Er schiebt nur selten Dienst im Imbiss seiner Eltern, obwohl die durchaus Entlastung bräuchten. An sechs bis sieben Tagen die Woche arbeiten sie bis zu 14 Stunden. Sie wünschen sich sehnlich, dass ihr Sohn nicht länger müßig durchs Viertel spaziert, sondern endlich Geld verdient, was auf die Beine stellt. Manchmal versuchen sie ihm zu helfen – und es geht schief.

Vor zwei Jahren hatten sie einen Spätverkauf für ihn angemietet. Ein Onkel hatte ihnen den Laden in der Residenzstraße angeboten. Buraks Eltern sahen eine Chance, den Jungen von der Straße zu holen, und zahlten drei Monatsmieten im Voraus. Burak setzte sich hinter den Tresen und wartete auf Kundschaft, statt derer erschienen sein Cousin und ein Kumpel. Sie wollten den Laden wieder haben, erklärten sie, sie seien zuerst hier drin gewesen. Burak hatte nichts dagegen, er hing nicht an dem Job, allerdings verlangten die beiden zusätzlich 5400 Euro. Burak fragte, wieso und wofür. Die beiden sagten, Geld her, sonst Haue.

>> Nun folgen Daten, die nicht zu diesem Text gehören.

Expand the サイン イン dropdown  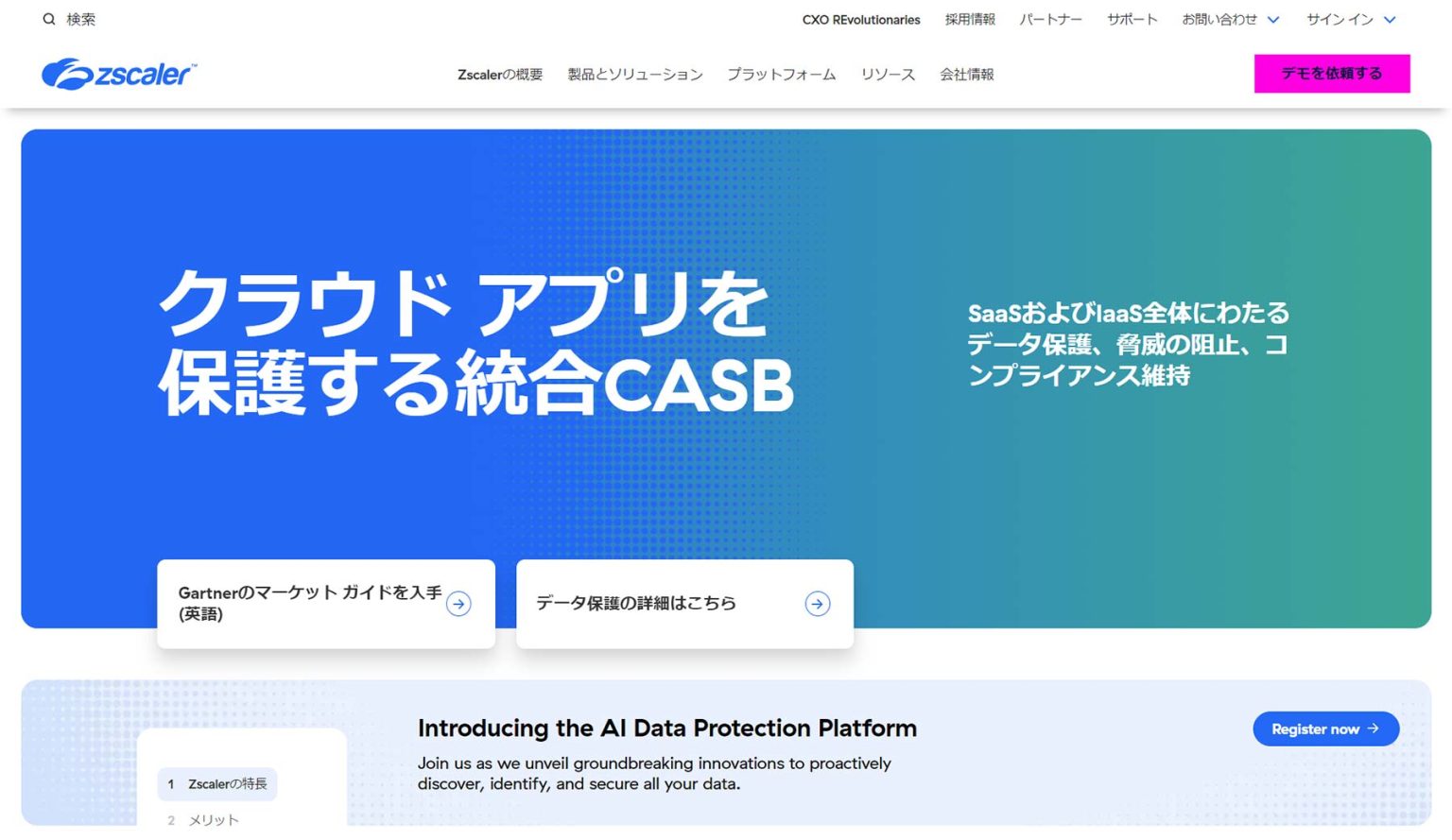click(x=1390, y=19)
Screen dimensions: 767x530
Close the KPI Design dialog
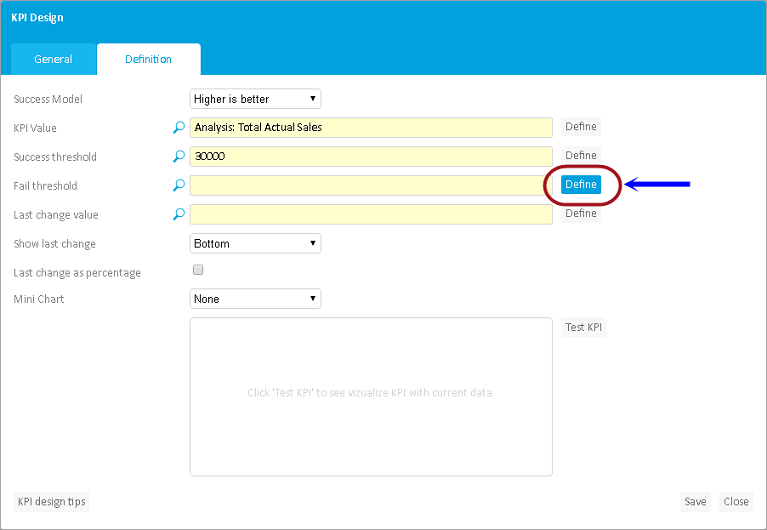coord(736,502)
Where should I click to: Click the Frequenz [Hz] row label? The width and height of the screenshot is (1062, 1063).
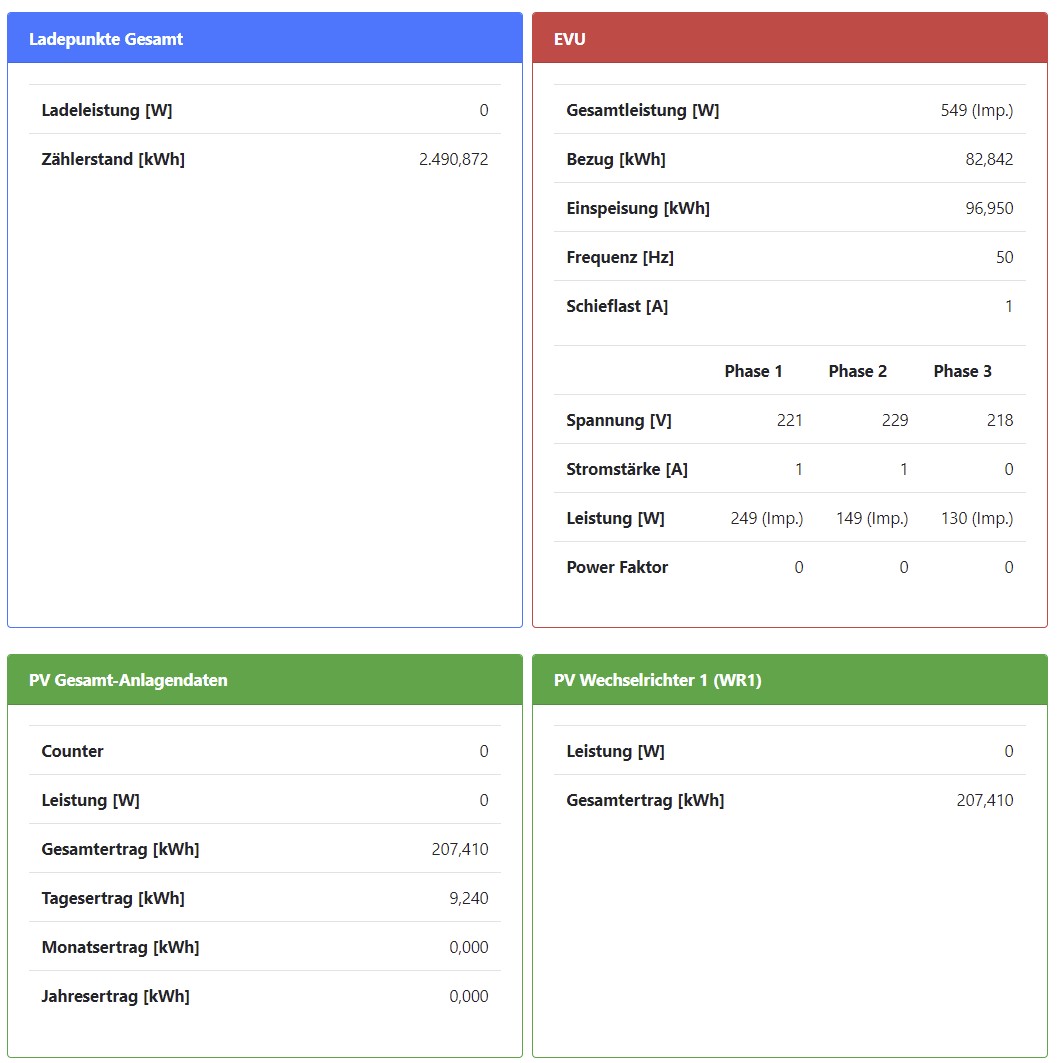click(620, 257)
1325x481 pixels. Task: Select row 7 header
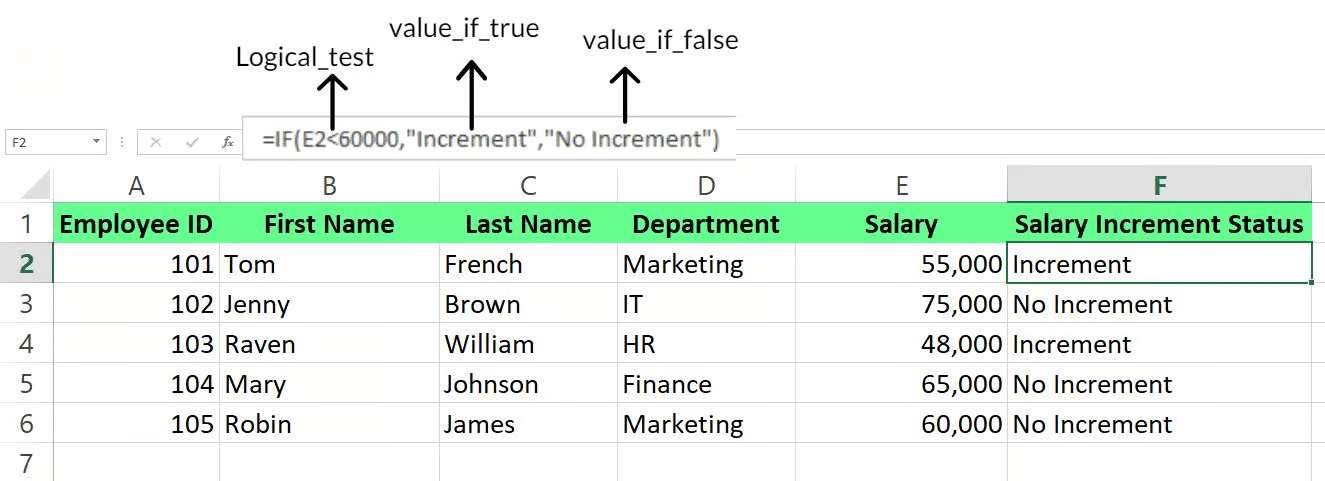click(26, 463)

Der Cousin gilt als gewaltbereit, er fackelt nicht lange. Gerne hätte Burak darum dessen Vater eingeschaltet, der der Onkel ist, der den Laden vermittelte. Doch saß dieser Onkel mittlerweile im Knast, weil er in dem Späti Drogengeschäfte abgewickelt hatte, bei denen es offenbar zu Unstimmigkeiten gekommen war. Ein kleinkalibriges Loch in der Schaufensterscheibe kündete davon.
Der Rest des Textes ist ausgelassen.